- Available records -

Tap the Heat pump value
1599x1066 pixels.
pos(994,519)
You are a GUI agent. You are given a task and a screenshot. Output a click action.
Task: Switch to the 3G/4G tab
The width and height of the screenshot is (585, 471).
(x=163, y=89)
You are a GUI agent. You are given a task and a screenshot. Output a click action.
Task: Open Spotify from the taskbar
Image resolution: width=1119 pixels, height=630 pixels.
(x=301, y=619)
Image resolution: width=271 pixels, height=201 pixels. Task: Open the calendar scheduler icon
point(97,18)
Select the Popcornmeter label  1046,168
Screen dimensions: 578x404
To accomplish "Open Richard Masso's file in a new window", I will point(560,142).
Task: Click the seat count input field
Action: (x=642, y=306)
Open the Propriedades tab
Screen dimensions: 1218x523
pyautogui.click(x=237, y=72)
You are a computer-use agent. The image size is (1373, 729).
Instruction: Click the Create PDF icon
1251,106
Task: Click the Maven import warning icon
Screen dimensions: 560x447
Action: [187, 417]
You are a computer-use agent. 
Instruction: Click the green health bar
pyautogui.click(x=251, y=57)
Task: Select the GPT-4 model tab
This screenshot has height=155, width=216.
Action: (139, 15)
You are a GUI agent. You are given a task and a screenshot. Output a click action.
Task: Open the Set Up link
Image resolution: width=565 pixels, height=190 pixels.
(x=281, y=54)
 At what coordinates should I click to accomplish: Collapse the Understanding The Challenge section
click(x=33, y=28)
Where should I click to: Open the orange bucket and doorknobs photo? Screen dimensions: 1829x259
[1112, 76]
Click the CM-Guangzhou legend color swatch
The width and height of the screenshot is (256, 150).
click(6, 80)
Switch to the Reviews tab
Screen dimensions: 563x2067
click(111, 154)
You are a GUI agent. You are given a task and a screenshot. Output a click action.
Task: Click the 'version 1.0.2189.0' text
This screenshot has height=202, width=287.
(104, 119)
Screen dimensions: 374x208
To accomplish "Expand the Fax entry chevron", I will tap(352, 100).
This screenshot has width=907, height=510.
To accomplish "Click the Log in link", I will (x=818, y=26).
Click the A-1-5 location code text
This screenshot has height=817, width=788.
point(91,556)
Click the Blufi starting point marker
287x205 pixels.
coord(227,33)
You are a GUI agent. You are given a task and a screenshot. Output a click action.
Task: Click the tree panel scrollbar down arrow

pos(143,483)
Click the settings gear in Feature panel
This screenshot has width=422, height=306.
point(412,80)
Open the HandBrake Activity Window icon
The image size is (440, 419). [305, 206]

- Task item -
Would you output the entire listing exactly as written?

- Task answer -
Tap the Heat pump value
1599x1066 pixels.
pos(994,519)
You are a GUI agent. You are given a task and a screenshot. Output a click action.
Task: Switch to the 3G/4G tab
The width and height of the screenshot is (585, 471).
(x=163, y=89)
You are a GUI agent. You are given a task and a screenshot. Output a click action.
Task: Open Spotify from the taskbar
Image resolution: width=1119 pixels, height=630 pixels.
(x=301, y=619)
Image resolution: width=271 pixels, height=201 pixels. Task: Open the calendar scheduler icon
point(97,18)
Select the Popcornmeter label  1046,168
Screen dimensions: 578x404
To accomplish "Open Richard Masso's file in a new window", I will point(560,142).
Task: Click the seat count input field
Action: (x=642, y=306)
Open the Propriedades tab
Screen dimensions: 1218x523
pyautogui.click(x=237, y=72)
You are a computer-use agent. The image size is (1373, 729).
Instruction: Click the Create PDF icon
1251,106
Task: Click the Maven import warning icon
Screen dimensions: 560x447
Action: [187, 417]
You are a computer-use agent. 
Instruction: Click the green health bar
pyautogui.click(x=251, y=57)
Task: Select the GPT-4 model tab
This screenshot has height=155, width=216.
Action: (139, 15)
You are a GUI agent. You are given a task and a screenshot. Output a click action.
Task: Open the Set Up link
Image resolution: width=565 pixels, height=190 pixels.
(x=281, y=54)
 At what coordinates should I click to accomplish: Collapse the Understanding The Challenge section
click(x=33, y=28)
Where should I click to: Open the orange bucket and doorknobs photo? Screen dimensions: 1829x259
[1112, 76]
Click the CM-Guangzhou legend color swatch
The width and height of the screenshot is (256, 150).
click(6, 80)
Switch to the Reviews tab
Screen dimensions: 563x2067
click(111, 154)
You are a GUI agent. You are given a task and a screenshot. Output a click action.
Task: Click the 'version 1.0.2189.0' text
This screenshot has height=202, width=287.
(104, 119)
Screen dimensions: 374x208
To accomplish "Expand the Fax entry chevron", I will tap(352, 100).
This screenshot has width=907, height=510.
To accomplish "Click the Log in link", I will (x=818, y=26).
Click the A-1-5 location code text
This screenshot has height=817, width=788.
point(91,556)
Click the Blufi starting point marker
287x205 pixels.
coord(227,33)
You are a GUI agent. You are given a task and a screenshot. Output a click action.
Task: Click the tree panel scrollbar down arrow

pos(143,483)
Click the settings gear in Feature panel
This screenshot has width=422, height=306.
point(412,80)
Open the HandBrake Activity Window icon
The image size is (440, 419). [305, 206]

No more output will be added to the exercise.